Они даже и не вспоминают о собственном достоинстве и тех временах, когда были они свободными птицами, рожденными летать, рассекая крылами небо и проглатывая в полете стремящихся от земли к солнцу мотыльков. Уже не помнят. Как будто бы во все времена они набивали свое брюхо исключительно людскими объедками, а передвигались только с помощью маленьких-маленьких красных лапок и лишь по асфальту, покрытому липкой грязью.
Они не боятся людей, и не боятся даже Кыси. Той Кыси, которая питается ими и называет их птицами-медуницами, за их медовый вкус и доступность.
Не боится же голубь ничего не потому, что смелый, а потому, что для него нет разницы между жизнью и смертью, как нет ему разницы между склеванным пшенным шариком, выкатившимся на асфальт из сумки добренькой бабушки, и склеванным тут же кусочком помета такой же, как и он, медуницы, прошедшей здесь только что.

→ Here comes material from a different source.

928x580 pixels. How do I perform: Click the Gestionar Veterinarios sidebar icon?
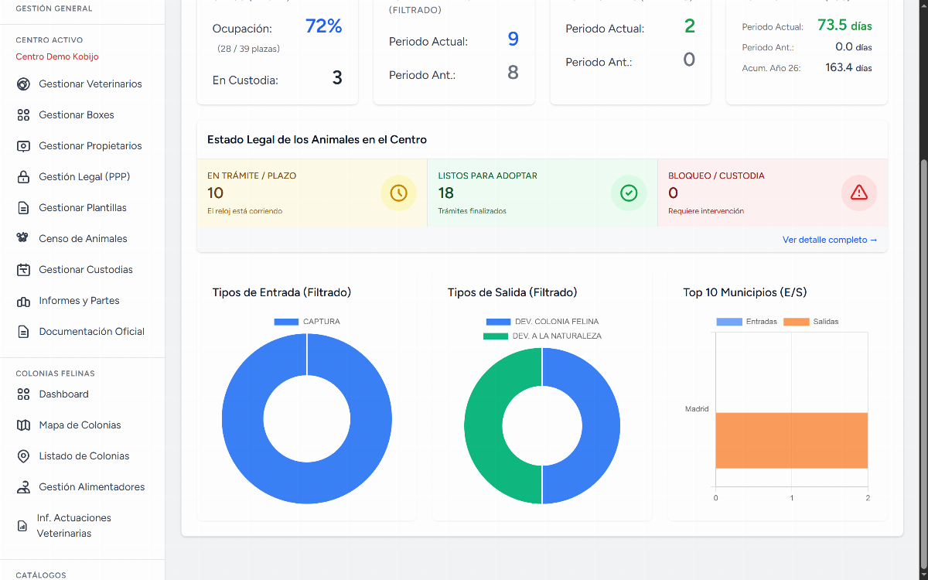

Но в этом же троллейбусе ехала и Алика. Она сидела на самом заднем сдвоенном кресле, в котором люди едут спиной вперед. Перед ней на коленях была открытая тетрадка с лекциями
 Лядов приметил эту девушку полгода назад среди других, сидевших в университетской аудитории на его лекции. Опытным глазом он увидел в ней огромное неудовлетворенное желание, и в его заторможенном жиром мозгу мелькнула мысль, что если эту прорву желания водрузить на себя, то, вероятно, случится нечто восхитительное.

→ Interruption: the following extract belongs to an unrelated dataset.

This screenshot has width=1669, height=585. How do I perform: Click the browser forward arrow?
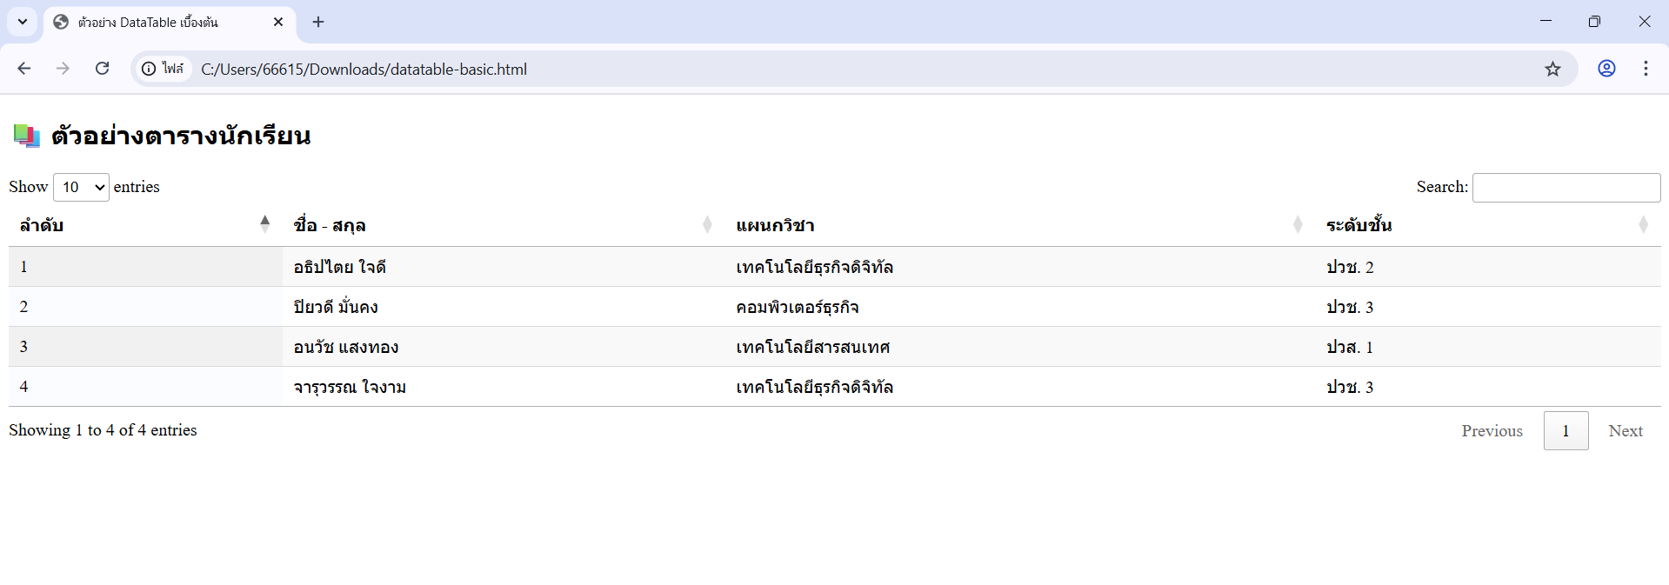coord(63,69)
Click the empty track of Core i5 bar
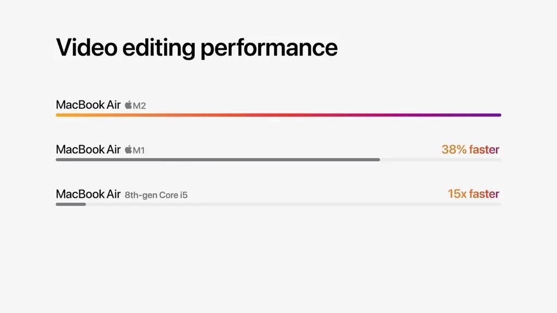Screen dimensions: 557x313 point(294,204)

Но теперь, входя в троллейбус, он не заметил ее, потому как был сильно занят своей одышкой, возникшей по причине сделанных им нескольких скорых шагов перед самым троллейбусом.

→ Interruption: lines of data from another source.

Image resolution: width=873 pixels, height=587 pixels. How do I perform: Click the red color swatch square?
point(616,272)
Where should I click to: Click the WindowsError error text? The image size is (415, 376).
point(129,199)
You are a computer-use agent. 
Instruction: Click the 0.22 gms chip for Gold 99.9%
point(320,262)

Алика же узнала профессора сразу, как только тот схватился за поручень на открытой двери своею толстенькой волосатой ручкой и стал втягивать большое тело в салон, задевая при этом за ступени кожаным портфелем, пачкая портфель и не замечая этого. Узнав же его, она неприятно поежилась и уткнулась в тетрадь с лекциями. А когда профессор прошел к середине салона, вздохнула с облегчением.
Это поеживание вызвано было смешением многих мерзковатых (когда-то сильных в своем протесте, но обветшавших и ослабевших теперь) чувств, вызванных не самим конечно Лядовым, а типом мужчины, желающим всегда именно ее, Алику, и нередко получающим ее, удовлетворяющим при этом полностью свою простую животную страсть, в то время как она,  сознательно или бессознательно повинуясь инстинкту, отдаваясь все-таки ему, желает много большего, и возможно совсем другого. Но не получает ничего, кроме боли и злобы.
Воробышки и медуницы. Они такие одинаковые все. Колыхаются вместе с троллейбусом.
Опытный наблюдатель Пингвинов, оказавшийся теперь напротив незнакомой ему Алики, и обративший внимание на ее замученную красоту, не видел этой дрожи. Когда он занял свой пост, Алика была уже спокойна.